Torrejón, un modelo mortal Pilar Velasco
Uno convive con los libros que ha leído. Ser lector se convierte en algo más que una costumbre o una afición o un trabajo. Esa parte de nuestras lecturas que se hace identidad suele definirnos. Son como los recuerdos y las sombras que viajan junto a nosotros en el viento de los años. Miramos la realidad con los mismos ojos con los que hemos leído la guerra de Troya en la épica grecolatina o en la tragedia Hécuba de Eurípides, o los que relacionan en nuestra memoria la idea de catástrofe histórica con las bombas sobre Hiroshima y Nagasaki. De manera temerosa, llegamos desde nuestras lecturas a temer las circunstancias del mundo en el que habitamos ahora.
El deseo de contar y contarnos nos vincula en el tiempo. Los supervivientes de las catástrofes, desde Troya a la Alemania nazi, desde el exterminio nuclear de las ciudades de Japón hasta el genocidio de Gaza, necesitan contar sus historias para que no se olvide lo ocurrido. Acabamos de recordar el 80 aniversario de la tragedia que provocó la bomba atómica lanzada por los EE.UU sobre Hiroshima. Yo, en mi militancia de lector, he preferido recordar el 79 aniversario de la publicación de Hiroshima en la revista The New Yorker, una historia literaria de lo ocurrido escrita por John Hersey, corresponsal de guerra y novelista norteamericano nacido en China en 1925. La editorial Debate publicó hace 10 años la magnífica traducción de Hiroshima que hizo Juan Gabriel Vásquez. No es un libro escrito para entretener, la lectura a veces se hace difícil, pero vive con nosotros cada vez que se establecen debates sobre las guerras y los genocidios.
La barbarie suele valerse de la mentira. Una trama política intentó justificar el bombardeo atómico en nombre de la bondad: se necesitaba acabar una guerra y salvar las vidas que iban a cobrarse los nuevos enfrentamientos de EEUU y Japón. El rigor de los estudios históricos ha demostrado que en agosto de 1945 los japoneses se daban ya por derrotados y buscaban el final, algo que sabía EEUU. La intención de la bomba atómica no fue acabar con una guerra, ya terminada, sino probar un nuevo armamento y establecer una dinámica de poder en la posguerra.
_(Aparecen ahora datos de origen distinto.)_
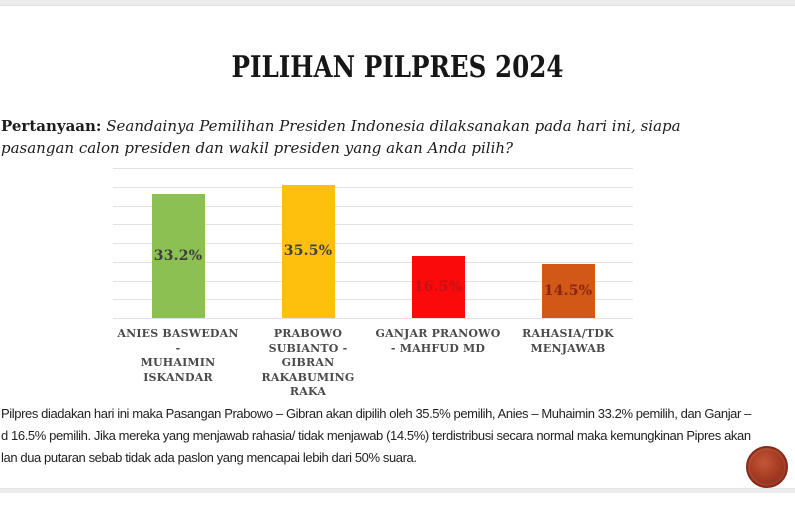 This screenshot has height=520, width=795. I want to click on bar-value-label: 14.5%, so click(568, 290).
A ese interés por mandar en el mundo se sacrificaron más de cien mil vidas.
Muchos debates pierden sentido, muchos argumentos se quedan sin razón, al tocar la piel de unos seres humanos y al reconocer todas las vidas que se ocultan, una a una, bajo los números que nos ofrecen las cifras resumidoras
John Hersey hace literatura, no entra en polémicas sobre los datos ofrecidos por el Gobierno americano y se dedica a contar las vidas de algunos habitantes de Hiroshima, lo que estaban haciendo el 6 de agosto de 1945, a las ocho y quince minutos de la mañana, cuando la ciudad estalló. Muchos debates pierden sentido, muchos argumentos se quedan sin razón, al tocar la piel de unos seres humanos y al reconocer todas las vidas que se ocultan, una a una, bajo los números que nos ofrecen las cifras resumidoras.
La señorita Sasaki estaba trabajando en su oficina. Unas estanterías llenas de libros se le vinieron encima. Hersey escribe: “Allí, en la fábrica de estaño, en el primer momento de la era atómica, un ser humano fue aplastado por los libros”. Libros como escombros.
Eurípides advirtió que las guerras tienen consecuencias más allá de las batallas. Y Ulises afirmó, cuando Hécuba le recordaba que había salvado la vida porque ella no lo denunció como espía dentro de la corte de Troya, que la compasión puede ser un gran error. Las guerras van más allá de las batallas, se convierten en discursos de odio, en inseguridad ante la amenaza de los otros, y justifican la sustitución de la convivencia por el armamento. La nueva mitología de la guerra se convierte en una religión alimentada por los dioses del dinero, poco partidarios de las compasiones.
Son los vientos que hoy nos empujan. Mi militancia lectora sabe que la cultura, el progreso, la ciencia y la técnica pueden caérsenos sobre la cabeza, como le ocurrió en Hiroshima a la señorita Sasaki. ¿Debemos asumir esta idea del futuro? Los ojos que han leído a Eurípides y a Hersey responden que no, que ese no es el camino. Detrás de las polémicas, los argumentos, las mentiras y las artimañas, está lo que de verdad importa: la dignidad de la vida humana. No podemos enterrarla bajo los escombros de las cifras, ya sean de víctimas o de cuentas de beneficios en las fábricas de armas.